Now we just gotta figure out what the coolant temperature is at the radiators outlet.

two MCR320-QP have a combined thermal resistance of 0.012 C/W at 4 LPM. For 800W heat load the coolant temperature will be 9.6C higher than ambient. If the ambient is 20 C, that's 29.6 C at the rad outlet (and at the radiators inlet you'll have 29.6 + 8.6 = 38.2 C).


See there is nothing here that remotely suggests a "limit" or even a sweet spot... If there is a limit, it is something you personally came up with based on your experience. But that is completely different than stating there is a limit and that is coming from the heat transfer formula you linked. And don't tell me water properties change with temperature because these variations exist but are irrelevant: Cp (I.E. water properties) is almost independent from temperature (4182 @ 20C ... to ... 4196 @ 80C) - so really water properties don't change - at least in the range that is usable by LC systems.

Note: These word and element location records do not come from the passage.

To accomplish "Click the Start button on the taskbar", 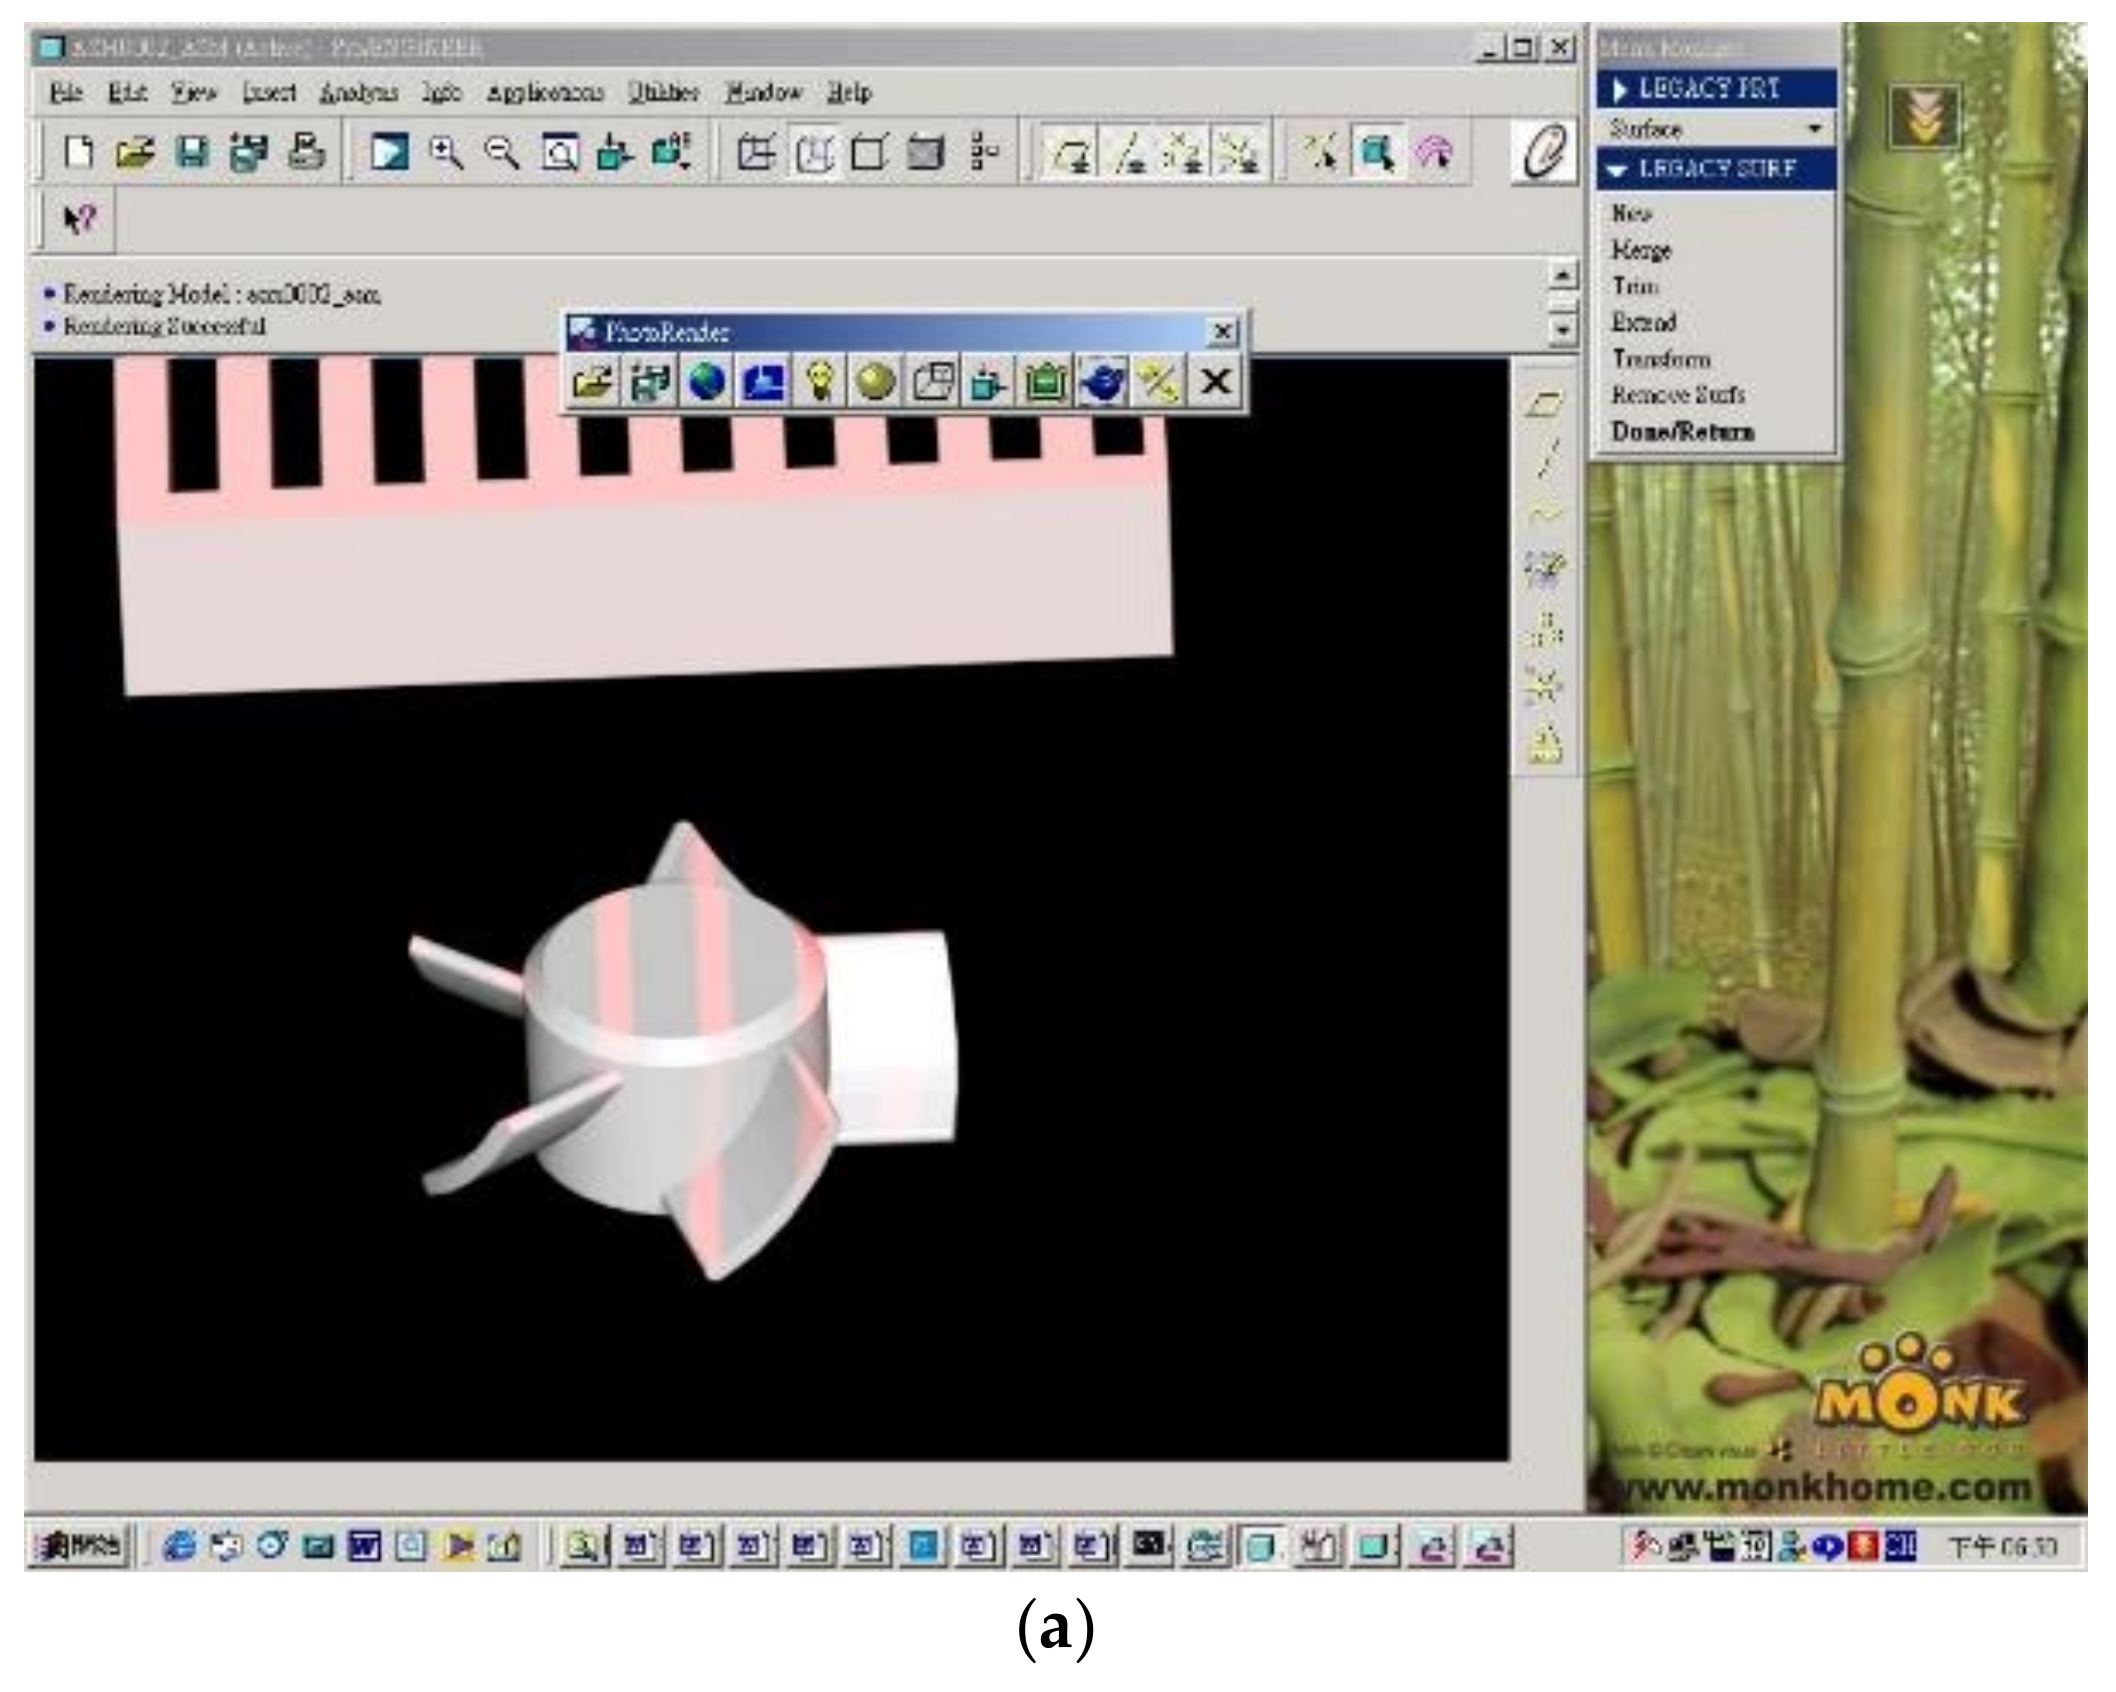I will [80, 1548].
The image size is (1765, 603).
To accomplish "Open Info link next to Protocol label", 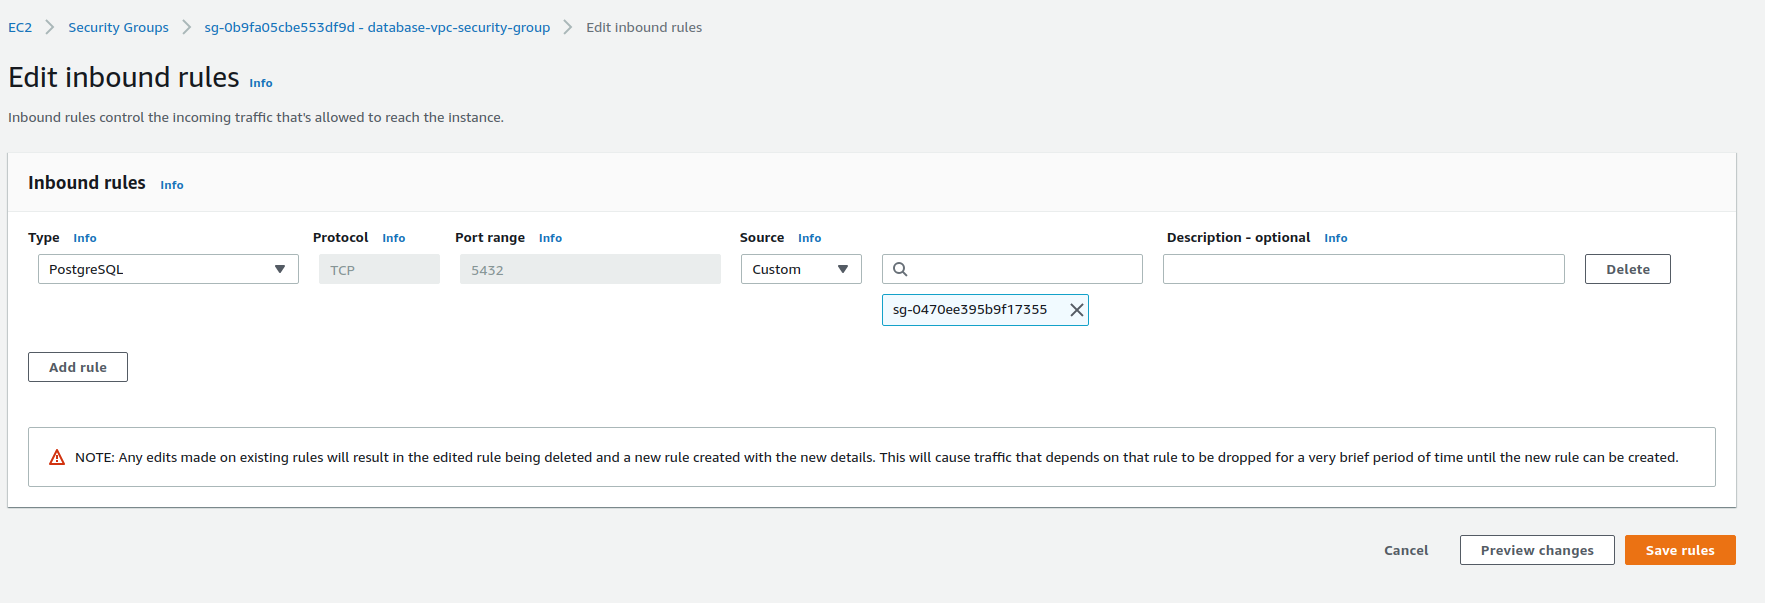I will tap(394, 238).
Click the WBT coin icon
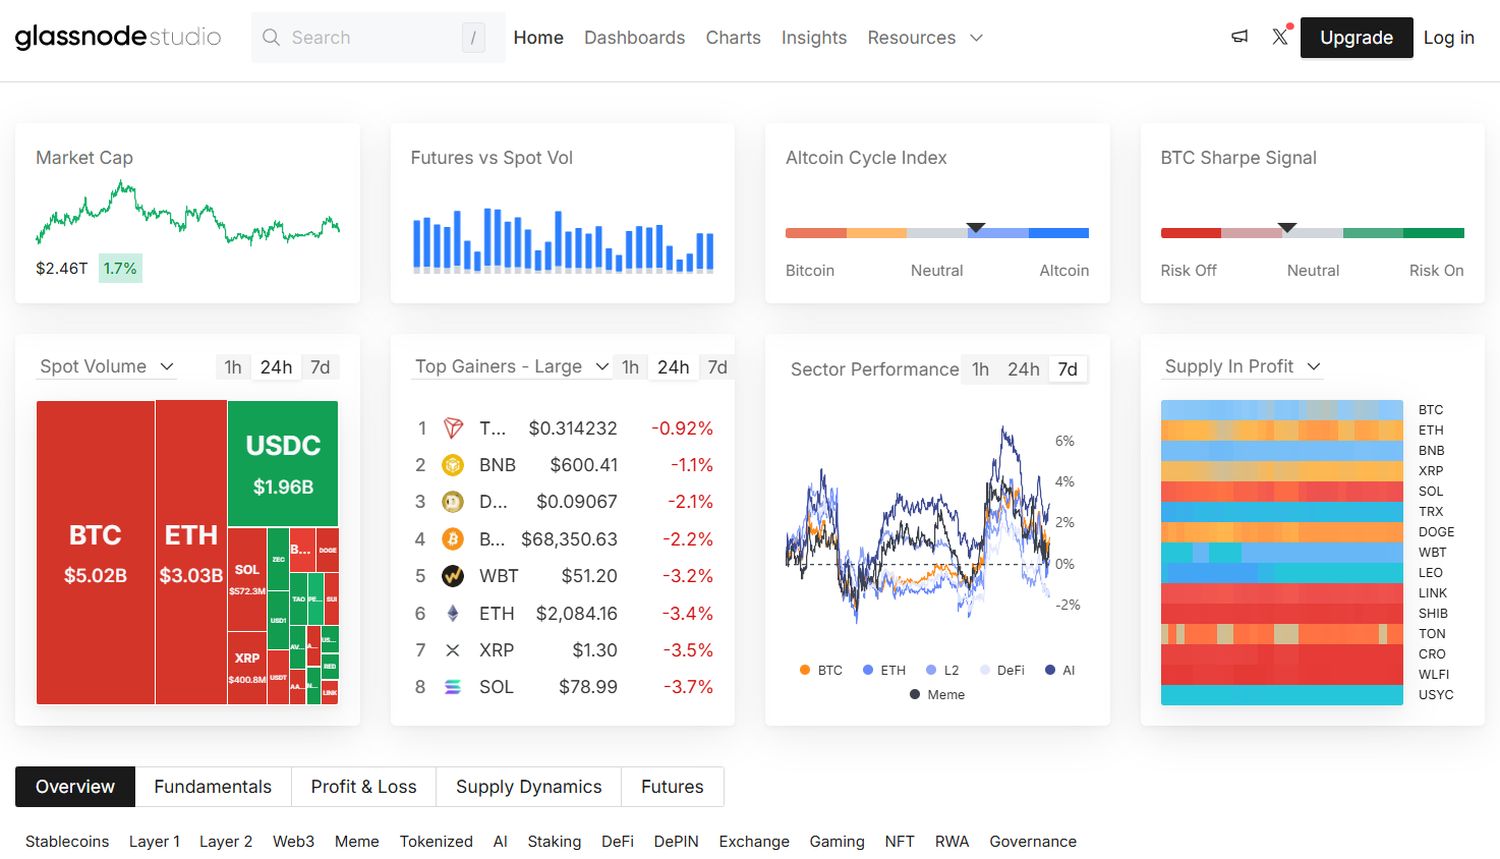1500x859 pixels. [x=453, y=576]
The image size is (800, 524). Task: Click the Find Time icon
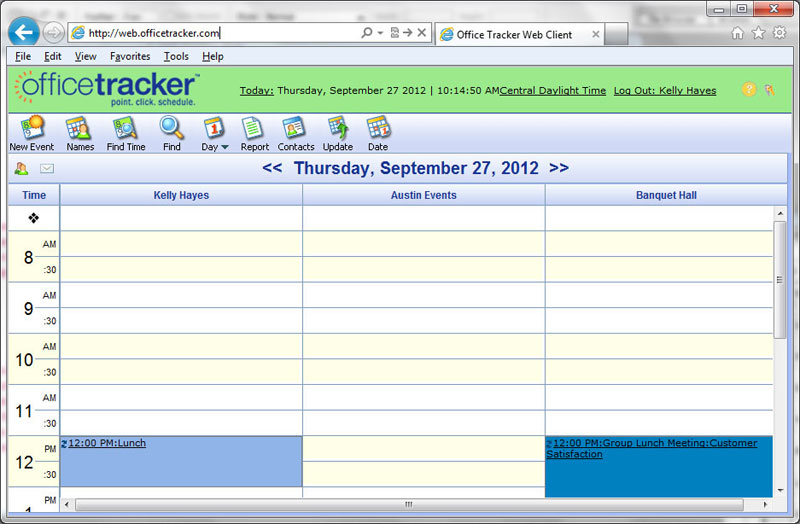click(x=126, y=128)
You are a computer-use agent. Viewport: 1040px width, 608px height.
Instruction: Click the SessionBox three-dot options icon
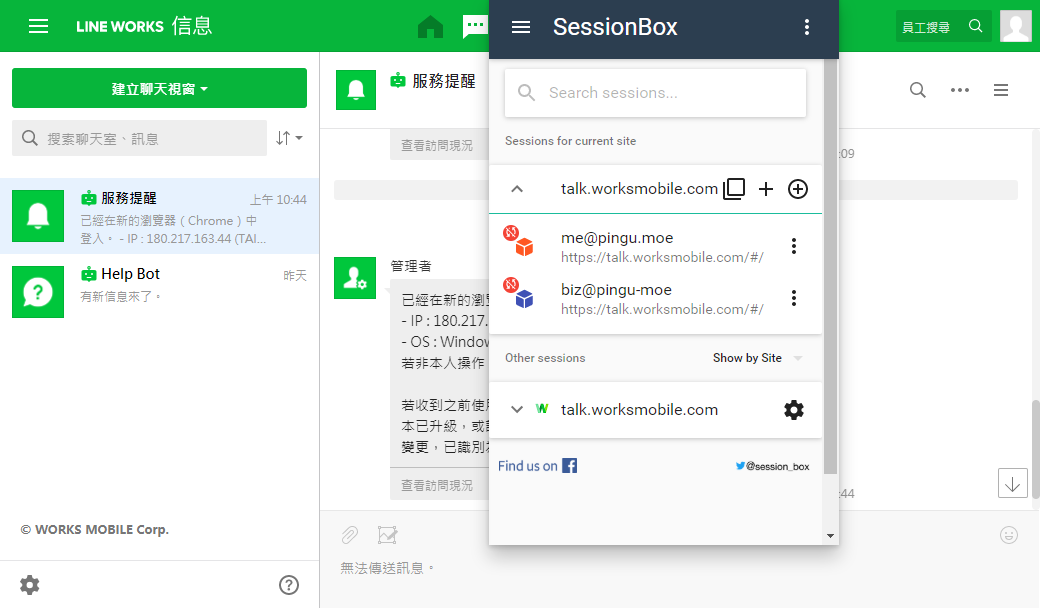point(807,27)
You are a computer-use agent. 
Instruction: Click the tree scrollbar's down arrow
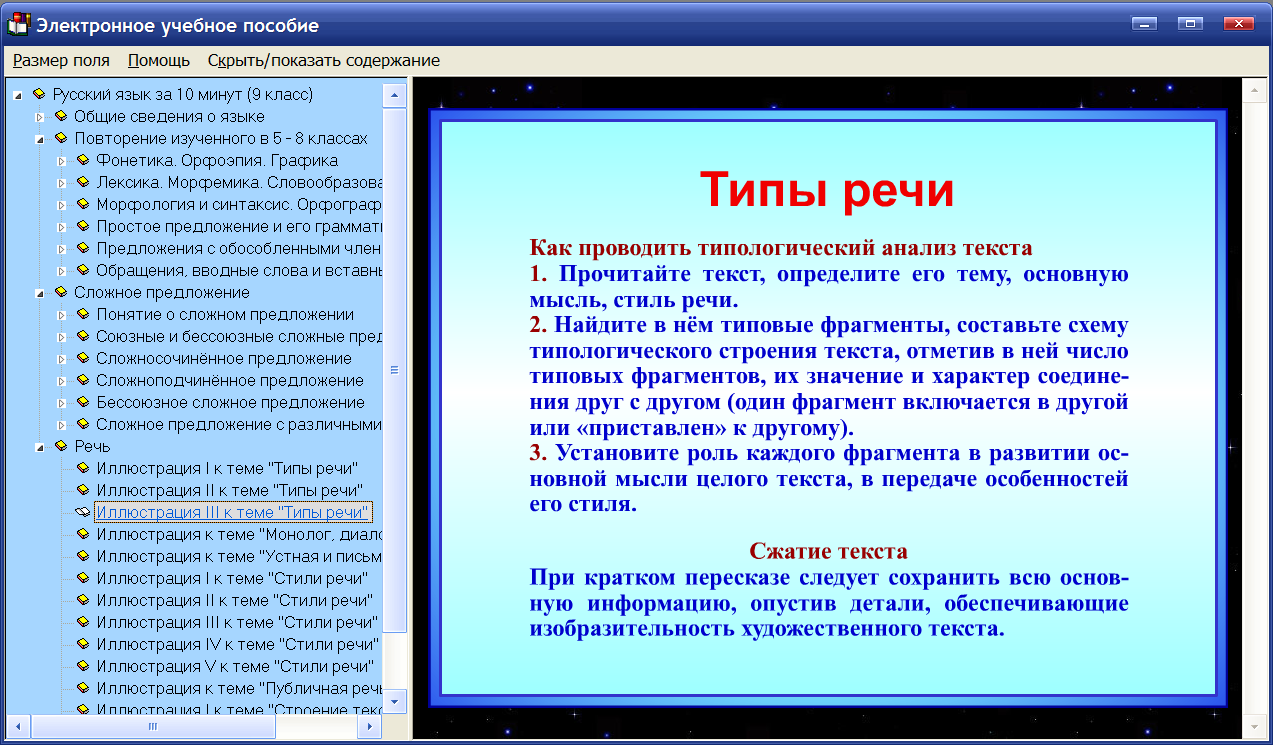click(x=395, y=703)
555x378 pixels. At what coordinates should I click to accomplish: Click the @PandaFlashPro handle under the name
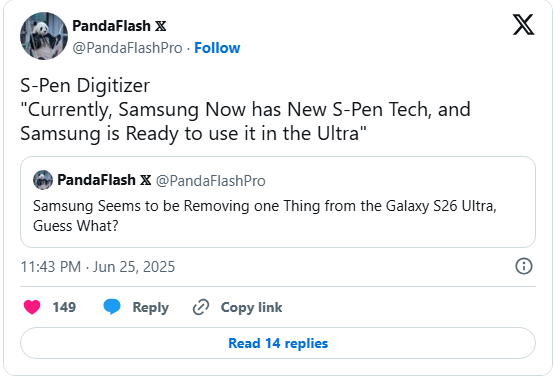click(x=127, y=48)
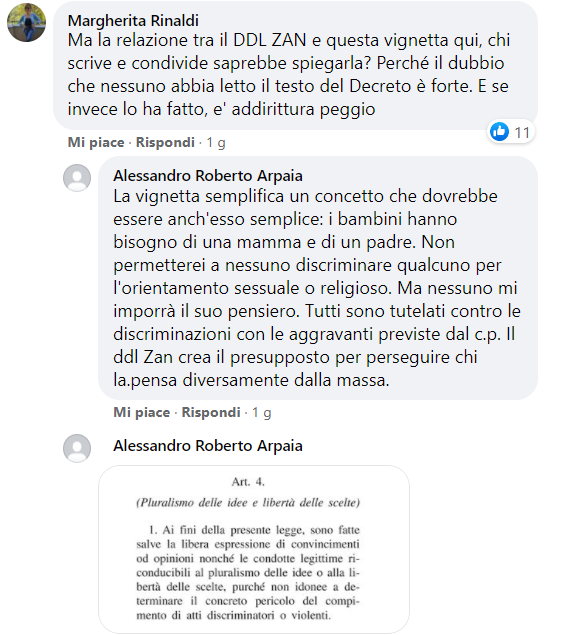Like Alessandro's reply with Mi piace
The width and height of the screenshot is (576, 635).
point(142,412)
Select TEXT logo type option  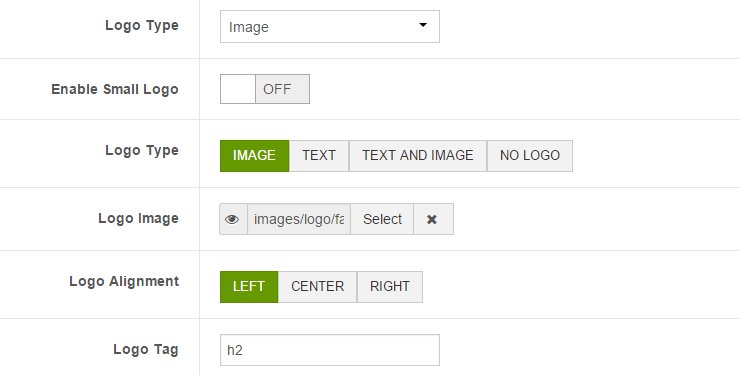tap(319, 156)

This was pretty much off topic... Anyways back on topic you disagree with the actual results shown in this thread - which is fine. But my problem is that you try to prove your point by stating there is a limit and that, basically single loop systems are going to be passed this limit and that is bad. Nope, there is no 300W limit with LC systems whether it's for computers, cars or anything. The only physical limit are coolant properties but here again they don't vary in any relevant way. In the 20 to 50C range of coolant temperatures (that probably covers 99% of the systems) it's all nice and linear: like you said xxx Watts = yyy C at zzz Lpm.

The only good point you make is bringing up the fact that Gabe's results prove single loops are the way to go for systems that take care of CPU and GPU when they are not all loaded at the same time. If we were to load up both CPU and GPUs all at the same time, then dual loops would probably end up each with a slightly higher flow rates, but not by much, which "could" result in slightly better temps but again not by much! Keep in mind that with the hardware to build 2 loops, you have at least 2 pumps and 2 radiators. There is no problem going in a CPU first then into a radiator, then into the GPUs and then into another radiator. This will smooth out the coolant temperature at the inlet of the blocks.

Also, unless you run 4 pumps, by going dual loops you will lose redundancy (as opposed to a single loop with 2 pumps in series). And anyway, who is loading CPU and GPUs at the same time? I am sure there are people who do that, I am one of them when I stressing our kits for pure testing purposes but is this the majority? I really don't think so.